Die Professur "Betriebssysteme" beschäftigt sich mit Ansätzen, Modellen und Methoden zur generischen Anwendungsunterstützung. Dabei spielen verschiedene Eigenschaften wie z.B. Mobilität, Echtzeitfähigkeit, Verlässlichkeit, Autonomie und Energieverbrauch eine wichtige Rolle. Die Forschungsarbeiten werden in drei Themengruppen unterteilt:

Meta-Funktionale Eigenschaften

Die klassische Forschung kennt sie als nicht-funktionale Aspekte: Verlässlichkeit, Ressourcen und alles, was mit Aspekten neben der Funktionalität eines Systems zu tun hat. Da der Begriff "nicht-funktional" für einige Leute den Eindruck erweckt, dass das Evaluationsziel nicht funktioniert, haben wir beschlossen, sie "metafunktional" zu nennen.

Das Problem mit metafunktionalen Aspekten ist das folgende: Jedes System erfordert sie bis zu einem gewissen Grad, aber ihre übergreifende Natur macht es schwierig, sie zu spezifizieren und zu bewerten. Insbesondere der "Divide-and-conquer"-Ansatz widerspricht häufig ihrer emergenten Natur. Unsere Professur hat sich genau auf dieses Problem spezialisiert, indem sie metafunktionale Aspekte aus verschiedenen Blickwinkeln und Systemtypen betrachtet.

Safety

Die zunehmende Konnektivität und Komplexität moderner Systeme führt zu neuen Herausforderungen für Safety-Überlegungen in der Entwicklung. Dies betrifft nicht nur das klassische fehlertolerante Design, sondern erfordert Safety-by-Design über den gesamten Entwicklungsprozess, einschließlich Zertifizierung und Wartung. Insbesondere die Korrelation mit anderen metafunktionalen Aspekten ist von besonderem Interesse für die Forschung an unserer Professur.

Echtzeitfähigkeit

Jedes System, das mit der Umwelt interagiert, muss bis zu einem gewissen Grad Echtzeit berücksichtigen. Dabei kann es sich "nur" um weiche Echtzeit handeln, wie z.B. beim Streaming, oder um harte Echtzeit wie bei Steuerungssystemen. Diese Timing-Eigenschaften ergeben sich aus dem gesamten Systemverhalten, angefangen bei der Hardware, dem Betriebssystem, der Middleware und den Anwendungen. Daher ist die ganzheitliche Betrachtung des Systemverhaltens entscheidend für die Vorhersage und Gewährleistung eines korrekten Zeitverhaltens.

Security

Heutzutage ist die CIA-Triade, bestehend aus Vertraulichkeit, Integrität und Verfügbarkeit, in jedem System ein Thema. Selbst ehemals geschlossene Systeme wie Eisenbahn und Automobil sind heute offene Systeme mit unterschiedlichen externen Kommunikationsmöglichkeiten. Daher ist Security einer der Schwerpunkte unseres Lehrstuhls, insbesondere in Verbindung mit anderen metafunktionalen Aspekten.

▶ Bereitgestellte Daten:
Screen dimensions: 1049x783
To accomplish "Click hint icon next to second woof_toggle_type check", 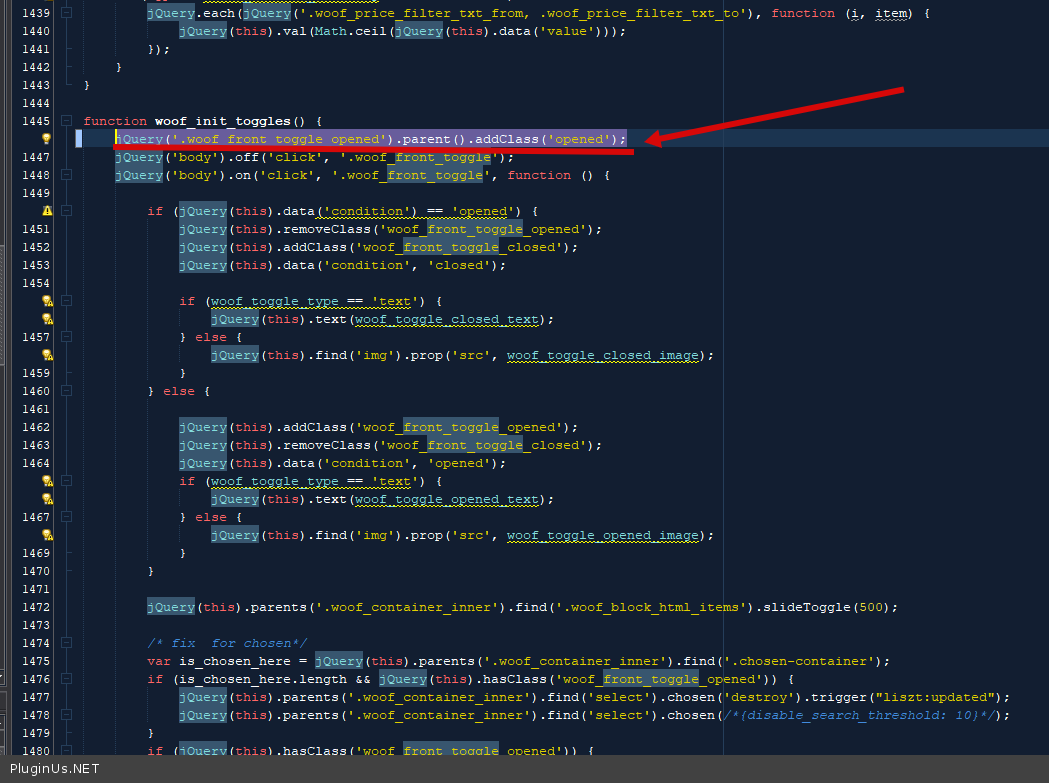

▶ Probleme und Aufgaben:
1. Geben Sie aus dem Textauszug zur Professur Betriebssysteme den Abschnitt von „Meta-Funktionale Eigenschaften“ bis „und Systemtypen betrachtet.“ wortgetreu wieder.
2. Aus welchen drei Bestandteilen besteht laut dem Textauszug zur Professur Betriebssysteme die CIA-Triade?
3. Führen Sie den Textauszug zur Professur Betriebssysteme im Anschluss an seinen letzten Satz fort.
Für die Bearbeitung werden die Daten nicht benötigt.

▶ Ergebnisse der Übung:
1.
Meta-Funktionale Eigenschaften

Die klassische Forschung kennt sie als nicht-funktionale Aspekte: Verlässlichkeit, Ressourcen und alles, was mit Aspekten neben der Funktionalität eines Systems zu tun hat. Da der Begriff "nicht-funktional" für einige Leute den Eindruck erweckt, dass das Evaluationsziel nicht funktioniert, haben wir beschlossen, sie "metafunktional" zu nennen.

Das Problem mit metafunktionalen Aspekten ist das folgende: Jedes System erfordert sie bis zu einem gewissen Grad, aber ihre übergreifende Natur macht es schwierig, sie zu spezifizieren und zu bewerten. Insbesondere der "Divide-and-conquer"-Ansatz widerspricht häufig ihrer emergenten Natur. Unsere Professur hat sich genau auf dieses Problem spezialisiert, indem sie metafunktionale Aspekte aus verschiedenen Blickwinkeln und Systemtypen betrachtet.

2. Vertraulichkeit, Integrität und Verfügbarkeit

3.
Robustheit

Ein häufiges praktisches Problem ist die Übertragung eines Systementwurfs auf neue Anwendungsfälle unter Gewährleistung bestimmter metafunktionaler Aspekte. Das Konzept der Robustheit zielt auf dieses Problem ab. Wir betrachten es als die Eigenschaft des Systemdesigns, das System in die Lage zu versetzen, sich an Umweltbedingungen anzupassen, die durch Konfigurationsparameter kompensiert werden können. Daher modellieren wir den geforderten metafunktionalen Aspekt, indem wir die Schlüsselparameter und ihre Wechselbeziehung identifizieren. Die Änderung der Parameter führt somit direkt zu Analyseergebnissen hinsichtlich des Grades, in dem das System die Aspekte noch gewährleistet. In Kombination mit Correctness-by-Construction ist es sogar möglich, falsch identifizierte Parameter zu identifizieren oder variable Parameter zu definieren. Dadurch wird ein Lösungsraum für das System in anderen Anwendungsfällen aufgedeckt.

Zuverlässigkeit

Das Konzept der Verlässlichkeit vereinigt die metafunktionalen Aspekte, die mit der Vertrauenswürdigkeit des Systemdienstes zusammenhängen. Es besteht aus den Attributen, sowie Mitteln und Beeinträchtigungen dieser Attribute. Dieses Konzept ist ein Oberbegriff für alles, was mit dem korrekten Verhalten eines Systems zusammenhängt. Dies sind für den Benutzer meist unerkennbare Aspekte, oder besser gesagt: Der Benutzer erkennt nur das Fehlen.

Für uns ist die ganzheitliche Betrachtung der Verlässlichkeit der perfekte Ausgangspunkt für die Erforschung der Entwicklungsprozesse, der Modellierungs- und Analysemethoden und -werkzeuge sowie der verschiedenen Abwehrmethoden.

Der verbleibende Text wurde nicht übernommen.